= Doron plate =

Material used for body armor

Doron plate is a strong fiberglass-based laminate, also known as a Glass reinforced plastic (GRP), that may have been first used by the United States Marines Corps as personal body armor for infantry in the mop-up operations in late June of 1945 After Battle Of Okinawa, in spite of some believing it was used in the battle itself. The plates were approximately 1/8 in thick and cut into 5 in squares, then inserted into pockets on a nylon vest that covered the front and back portions of the torso as well as the shoulders. The vest weighed approximately 8 lb. The plates consist of fiberglass filaments bonded together with resin under pressure. The plates could be molded to fit the contours of the chest or back.

In May 1943, the Dow Company discovered the technology for the doron plate, because a shortage of metal during World War II had stimulated research into non-metallic forms of body armor. The doron plate could not stop direct fire from rifle and machine gun bullets, but was effective at stopping debris, shrapnel, and up to .45 ACP FMJ pistol bullets.
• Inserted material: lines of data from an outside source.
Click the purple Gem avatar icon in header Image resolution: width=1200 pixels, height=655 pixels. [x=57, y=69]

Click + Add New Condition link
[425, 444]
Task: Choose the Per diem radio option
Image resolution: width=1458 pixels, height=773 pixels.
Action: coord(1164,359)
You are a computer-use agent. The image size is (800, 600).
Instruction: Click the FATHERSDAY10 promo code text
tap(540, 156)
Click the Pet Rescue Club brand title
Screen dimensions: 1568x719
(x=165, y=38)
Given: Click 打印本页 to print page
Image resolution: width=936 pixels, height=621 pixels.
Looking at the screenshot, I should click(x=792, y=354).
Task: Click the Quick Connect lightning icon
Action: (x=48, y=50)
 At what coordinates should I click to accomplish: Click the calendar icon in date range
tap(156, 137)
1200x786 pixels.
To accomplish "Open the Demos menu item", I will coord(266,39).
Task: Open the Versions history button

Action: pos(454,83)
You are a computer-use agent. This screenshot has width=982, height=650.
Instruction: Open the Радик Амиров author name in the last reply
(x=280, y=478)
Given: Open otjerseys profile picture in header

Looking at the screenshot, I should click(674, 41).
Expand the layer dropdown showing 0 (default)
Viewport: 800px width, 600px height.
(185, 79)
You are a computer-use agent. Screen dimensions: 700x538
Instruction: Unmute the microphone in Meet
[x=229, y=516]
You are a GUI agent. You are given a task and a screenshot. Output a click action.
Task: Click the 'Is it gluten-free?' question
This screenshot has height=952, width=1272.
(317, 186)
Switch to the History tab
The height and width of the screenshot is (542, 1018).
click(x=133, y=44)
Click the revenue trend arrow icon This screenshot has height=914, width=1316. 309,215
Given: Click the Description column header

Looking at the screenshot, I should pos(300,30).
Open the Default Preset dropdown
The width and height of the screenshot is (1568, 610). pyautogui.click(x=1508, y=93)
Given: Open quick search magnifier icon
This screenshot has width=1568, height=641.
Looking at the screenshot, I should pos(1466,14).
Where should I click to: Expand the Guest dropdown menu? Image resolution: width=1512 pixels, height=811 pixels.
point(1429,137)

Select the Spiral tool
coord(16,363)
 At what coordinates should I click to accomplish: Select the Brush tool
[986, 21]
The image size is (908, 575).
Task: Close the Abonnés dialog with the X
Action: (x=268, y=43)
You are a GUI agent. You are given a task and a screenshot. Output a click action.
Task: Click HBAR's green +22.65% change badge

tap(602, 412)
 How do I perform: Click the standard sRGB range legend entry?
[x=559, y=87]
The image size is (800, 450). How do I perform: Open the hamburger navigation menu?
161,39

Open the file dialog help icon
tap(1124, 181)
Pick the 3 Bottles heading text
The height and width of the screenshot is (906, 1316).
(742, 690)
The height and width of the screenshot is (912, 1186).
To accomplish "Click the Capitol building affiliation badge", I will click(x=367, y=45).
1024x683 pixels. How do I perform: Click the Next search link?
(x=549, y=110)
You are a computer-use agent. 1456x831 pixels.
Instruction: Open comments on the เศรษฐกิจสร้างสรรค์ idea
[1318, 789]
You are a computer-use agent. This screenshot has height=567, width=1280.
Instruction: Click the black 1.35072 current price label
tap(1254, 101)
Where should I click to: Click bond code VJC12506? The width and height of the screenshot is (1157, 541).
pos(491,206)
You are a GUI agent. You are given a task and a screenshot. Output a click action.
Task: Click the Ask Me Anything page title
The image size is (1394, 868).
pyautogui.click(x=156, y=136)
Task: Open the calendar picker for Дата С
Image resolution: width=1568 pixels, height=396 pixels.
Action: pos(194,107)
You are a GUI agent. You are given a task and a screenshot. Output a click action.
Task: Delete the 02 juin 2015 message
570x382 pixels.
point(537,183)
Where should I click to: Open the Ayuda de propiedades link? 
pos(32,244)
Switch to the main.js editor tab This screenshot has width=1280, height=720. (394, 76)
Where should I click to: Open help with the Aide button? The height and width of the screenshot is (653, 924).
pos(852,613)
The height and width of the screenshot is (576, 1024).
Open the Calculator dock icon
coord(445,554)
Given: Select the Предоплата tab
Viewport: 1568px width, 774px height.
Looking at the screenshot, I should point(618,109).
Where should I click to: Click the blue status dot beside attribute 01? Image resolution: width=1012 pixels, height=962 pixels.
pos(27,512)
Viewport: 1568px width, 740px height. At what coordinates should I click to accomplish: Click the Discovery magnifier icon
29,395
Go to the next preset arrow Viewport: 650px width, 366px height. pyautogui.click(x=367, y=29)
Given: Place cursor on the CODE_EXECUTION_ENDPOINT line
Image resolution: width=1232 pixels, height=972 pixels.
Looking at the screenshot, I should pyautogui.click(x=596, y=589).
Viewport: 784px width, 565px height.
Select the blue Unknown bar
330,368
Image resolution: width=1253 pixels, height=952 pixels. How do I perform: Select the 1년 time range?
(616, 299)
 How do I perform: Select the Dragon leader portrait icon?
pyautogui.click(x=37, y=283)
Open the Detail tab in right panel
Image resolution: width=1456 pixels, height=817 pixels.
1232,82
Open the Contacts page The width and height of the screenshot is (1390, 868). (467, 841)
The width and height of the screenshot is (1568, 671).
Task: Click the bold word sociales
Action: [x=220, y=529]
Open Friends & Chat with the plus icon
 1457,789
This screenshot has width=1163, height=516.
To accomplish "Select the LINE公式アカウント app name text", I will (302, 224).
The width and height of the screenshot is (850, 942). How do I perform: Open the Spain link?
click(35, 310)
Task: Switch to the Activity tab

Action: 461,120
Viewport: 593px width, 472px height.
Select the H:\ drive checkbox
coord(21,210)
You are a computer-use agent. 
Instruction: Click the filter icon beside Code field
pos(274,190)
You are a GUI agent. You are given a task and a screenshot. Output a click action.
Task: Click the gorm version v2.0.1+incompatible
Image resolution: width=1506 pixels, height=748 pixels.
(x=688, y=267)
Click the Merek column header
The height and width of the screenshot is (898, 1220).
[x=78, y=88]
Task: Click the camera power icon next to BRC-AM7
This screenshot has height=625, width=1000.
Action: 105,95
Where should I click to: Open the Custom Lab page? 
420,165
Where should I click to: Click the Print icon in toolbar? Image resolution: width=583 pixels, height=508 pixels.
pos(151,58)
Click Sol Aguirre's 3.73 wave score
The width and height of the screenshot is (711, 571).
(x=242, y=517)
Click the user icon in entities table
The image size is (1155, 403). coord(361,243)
The plates were named after General Georges F. Doriot who was chief of the Research and Development Branch, Office of the Quartermaster General of the Army during World War II. The doron plates were used in the Korean War in the M-1951 and T-52-2 vests, and in the Vietnam War in the M-1955 vests. Stronger and lighter materials such as Kevlar-based body armor eventually superseded the doron plate.

== Production Method ==
Doron, as a compressed GRP, requires high heat and heavy pressure to produce, the "woven roving" method is not as dense.